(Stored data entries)
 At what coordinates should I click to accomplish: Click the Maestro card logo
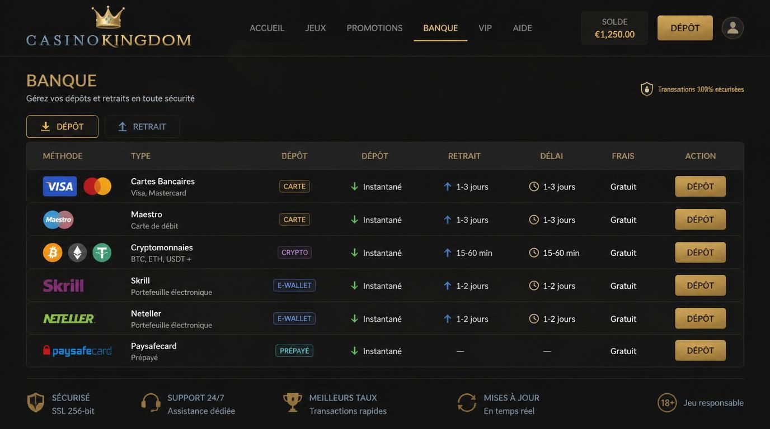(58, 220)
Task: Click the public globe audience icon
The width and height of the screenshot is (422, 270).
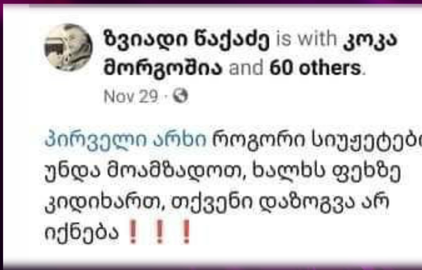Action: (180, 96)
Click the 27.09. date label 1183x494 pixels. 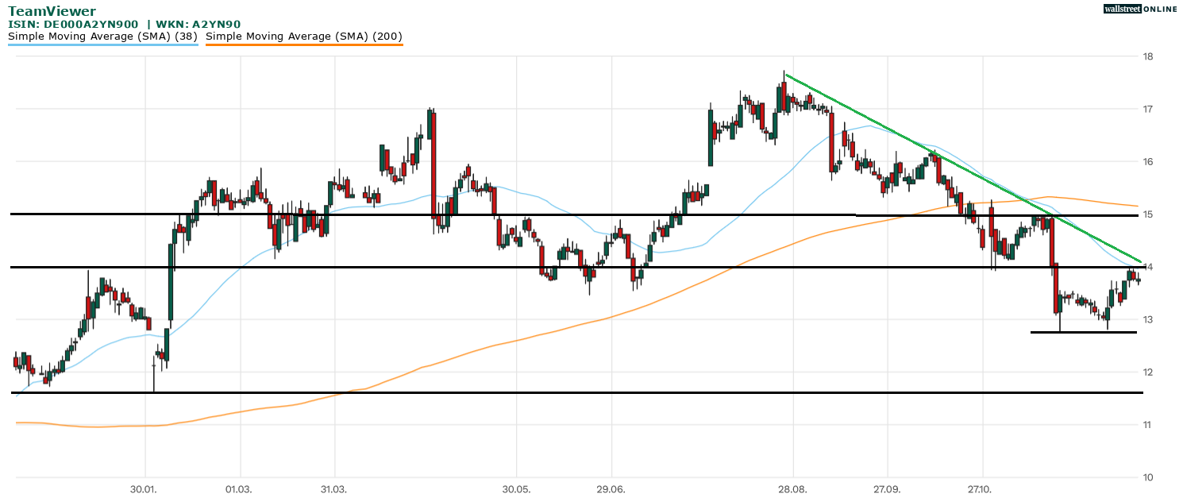click(x=887, y=488)
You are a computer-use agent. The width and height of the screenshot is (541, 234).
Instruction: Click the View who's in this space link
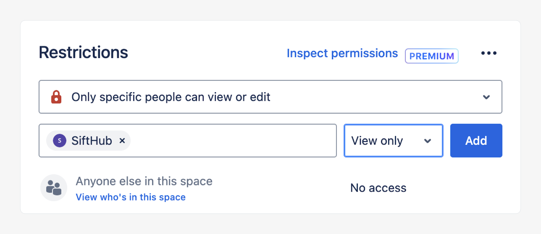(x=131, y=197)
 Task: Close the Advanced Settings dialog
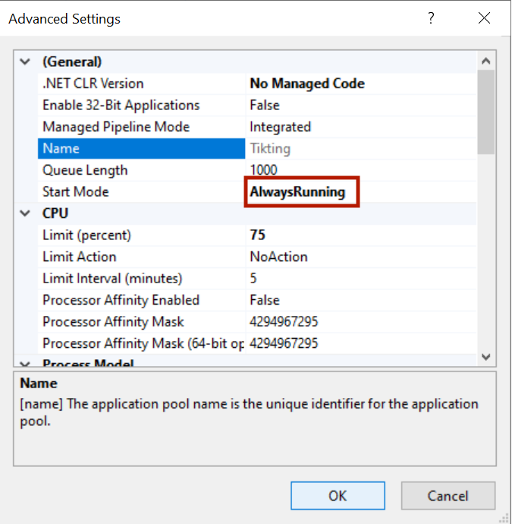[x=484, y=19]
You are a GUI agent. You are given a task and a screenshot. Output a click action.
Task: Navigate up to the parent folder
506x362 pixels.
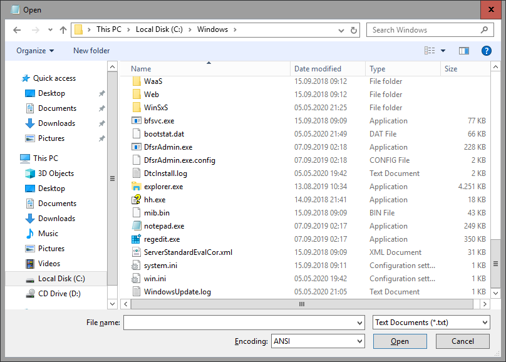63,29
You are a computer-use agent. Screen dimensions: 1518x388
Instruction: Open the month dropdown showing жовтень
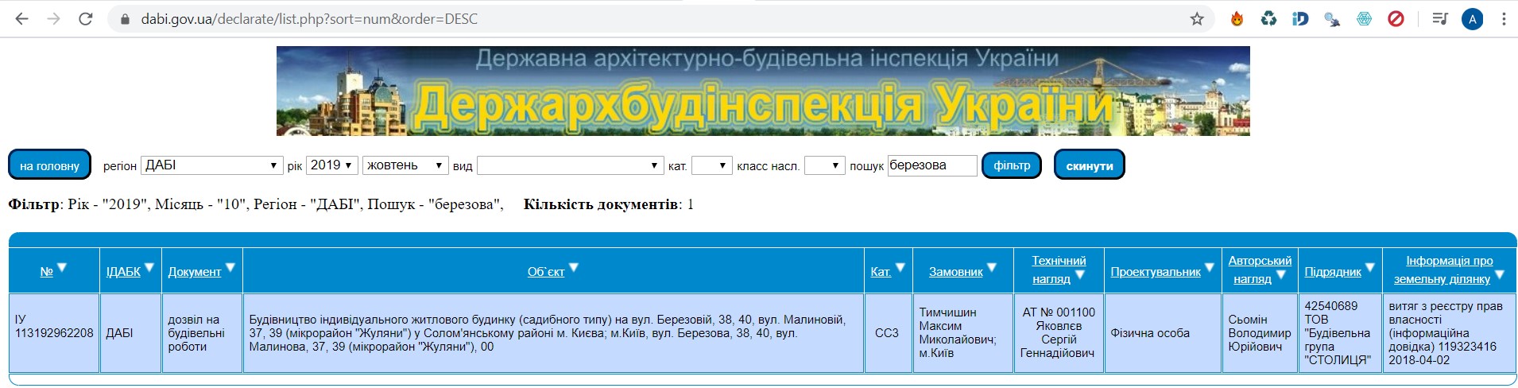[405, 165]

§ TASK DETAILS:
Which lines in the records above include the word "computer"? Copy them out.

§ FINISHED EXERCISE:
You are a computer-use agent. The width and height of the screenshot is (541, 234).
You are a computer-use agent. Screen dimensions: 1518x388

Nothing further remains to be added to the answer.